Oppenheimer is Watching Me Sightline Series, University of Iowa Press, 2007
Excerpt
Fast forward to November, 1963. Oppenheimer sits back in his brown leather chair. We are now in the mind of the father of the A-bomb—it’s a quantum stretch, I know, but indulge me. Oppenheimer is looking out his office window in Fuld Hall. He can see the woods behind the Institute. In two weeks he will fly to Washington to receive the Fermi award from Lyndon Johnson. In one week, Kennedy will be shot. But right now it has begun to snow.
He closes his eyes. One more time Oppenheimer travels in his mind to northern New Mexico. He drives beyond the guard station and up Route 4 to the high country, 8,500 feet above sea level. He stops beside the road and gazes out across the Valle Grande, two-hundred square miles of giant caldera, a hollowed-out plain where elk and sheep roam through wildflowers and aspen forests. Oppenheimer used to keep his hair long and curly, but his head is shaved now like a monk’s.

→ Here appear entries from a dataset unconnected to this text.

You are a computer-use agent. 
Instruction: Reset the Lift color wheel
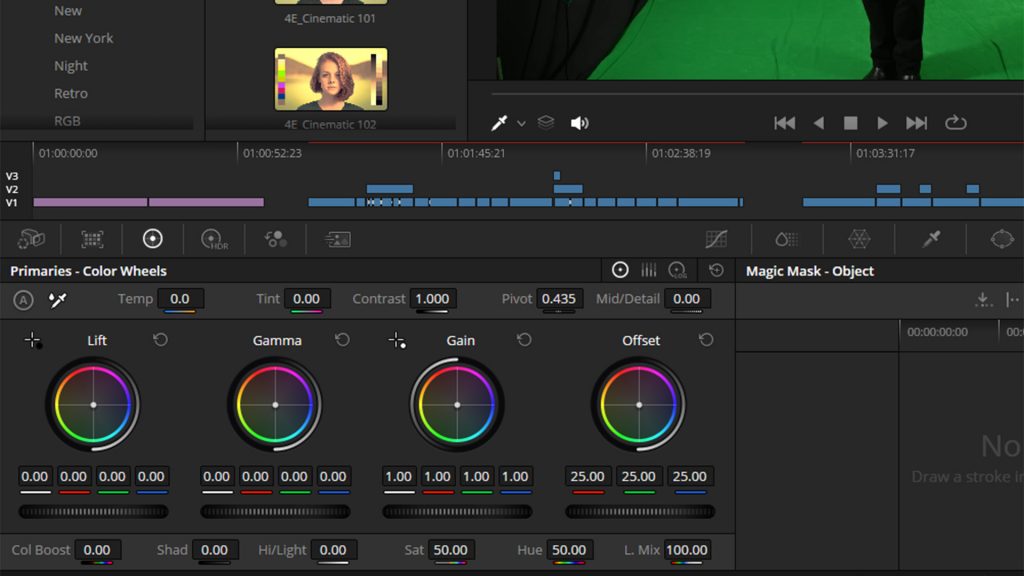(x=160, y=340)
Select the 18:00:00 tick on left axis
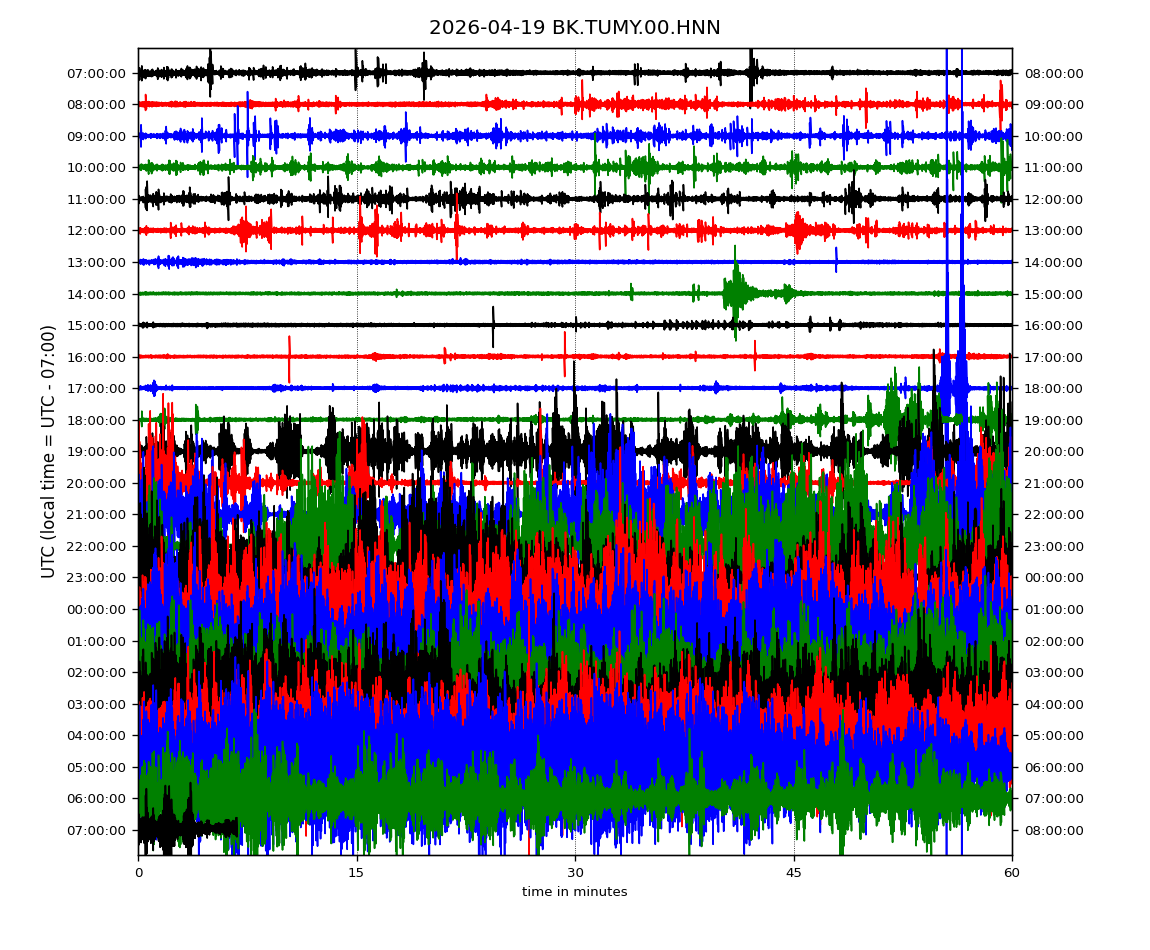 97,420
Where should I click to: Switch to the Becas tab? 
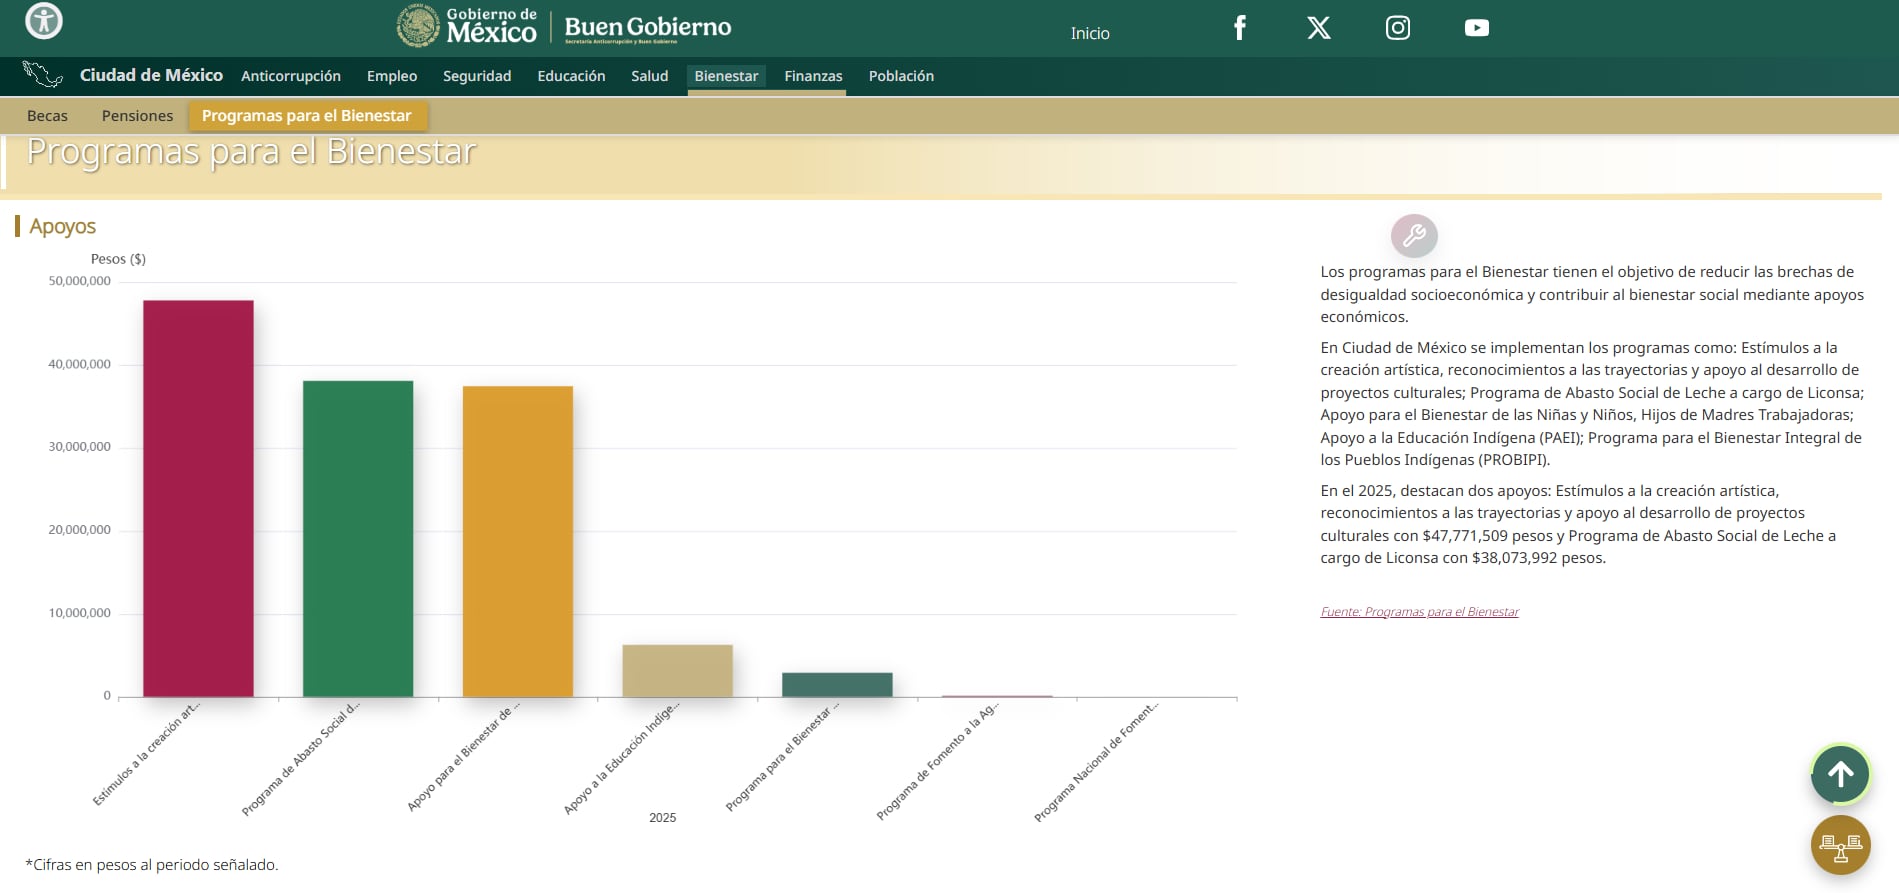(x=47, y=116)
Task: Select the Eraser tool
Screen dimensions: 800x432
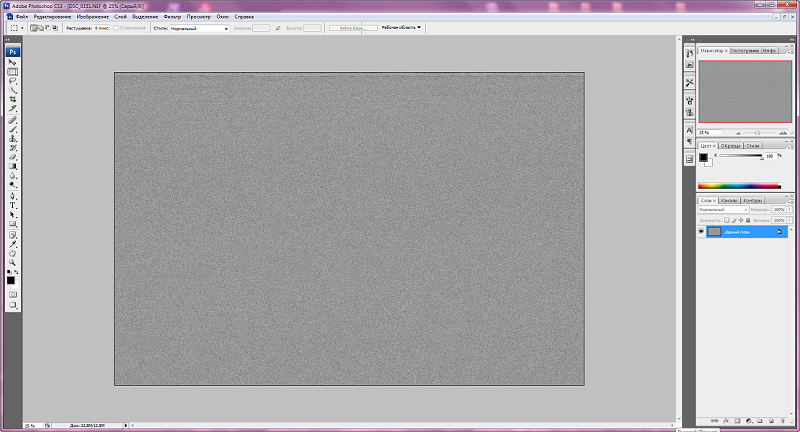Action: point(13,157)
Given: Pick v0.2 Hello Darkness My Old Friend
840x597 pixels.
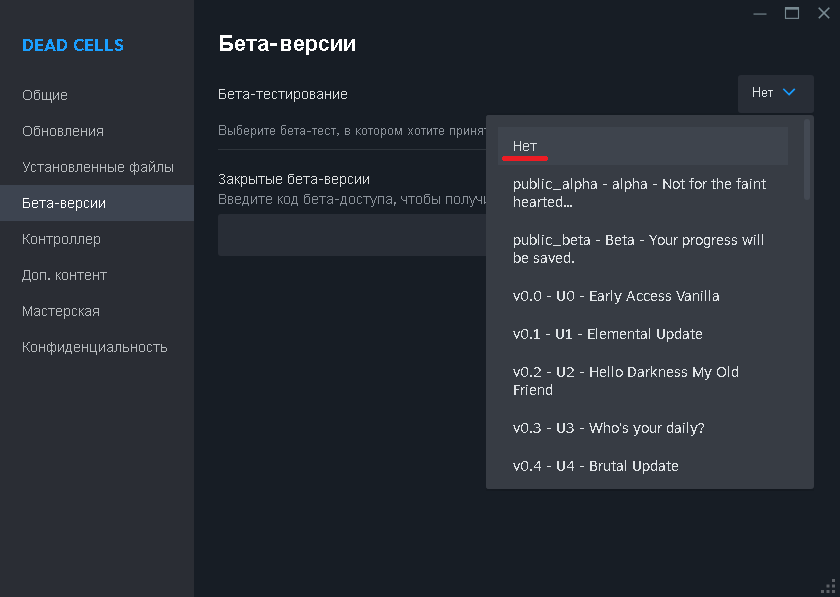Looking at the screenshot, I should pyautogui.click(x=642, y=381).
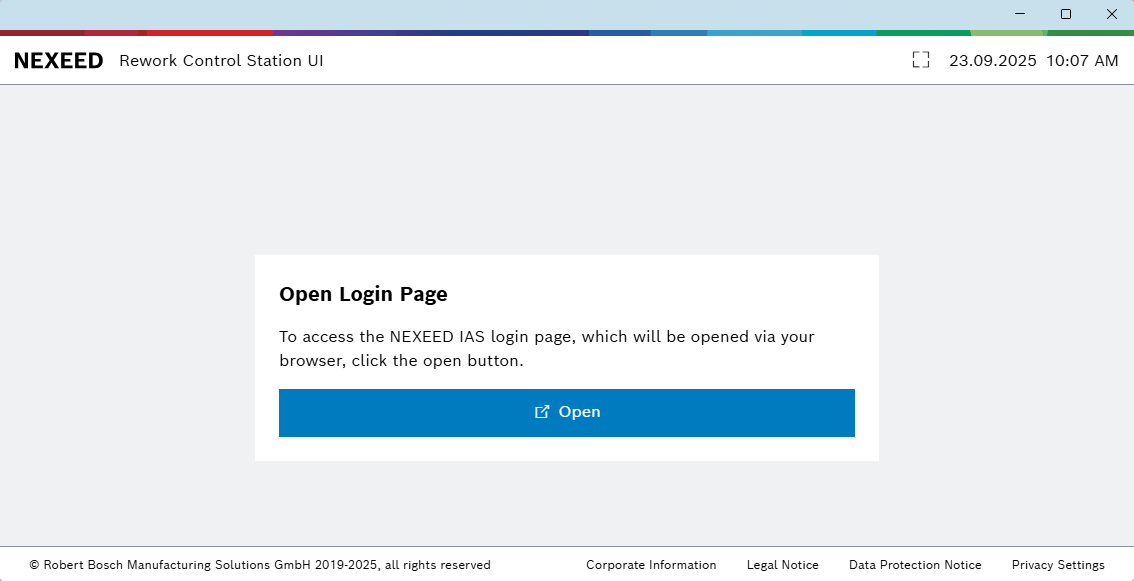Click the empty title bar area
Viewport: 1134px width, 581px height.
point(500,14)
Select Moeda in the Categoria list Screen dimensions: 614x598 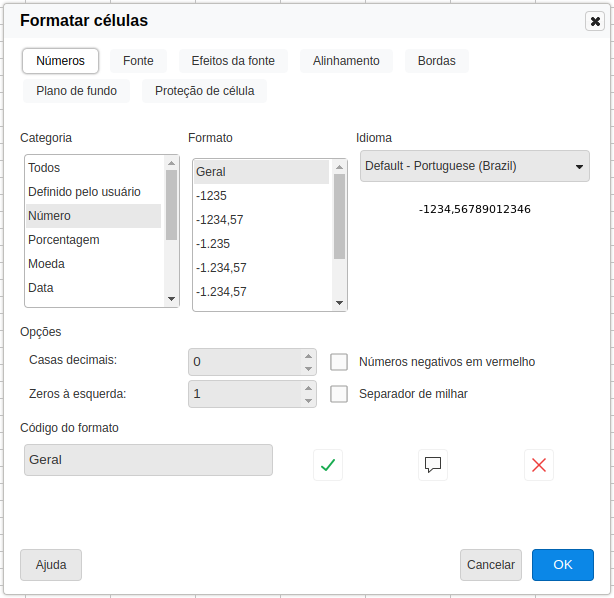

Below the eastern ridge of the Jemez Mountains, erosion has carved a series of deep vertical canyons into the Pajarito Plateau. Composed of pyroclastic deposits, the soft pumice canyon walls are marked by gashes, hollows, and grooves. Above, the mesas are covered by piñon, juniper, yucca, and the ruins of prehistoric Pueblo Indian culture. Cliff dwellings, pottery shards, petroglyphs, the remains of Kivas, burial grounds, ceremonial objects—it is a topography permeated by an old and powerful history.
Oppenheimer has always passed by these ruins. It is only now, in my imagination, that he visits them. In Princeton snow is mounting outside his window. The flakes are wet and heavy. He should call Kitty. He checks his watch. Oppenheimer closes his eyes and returns to New Mexico, driving past the yellow no-trespassing signs along the south mesa, down the winding road, past Technical Area-33.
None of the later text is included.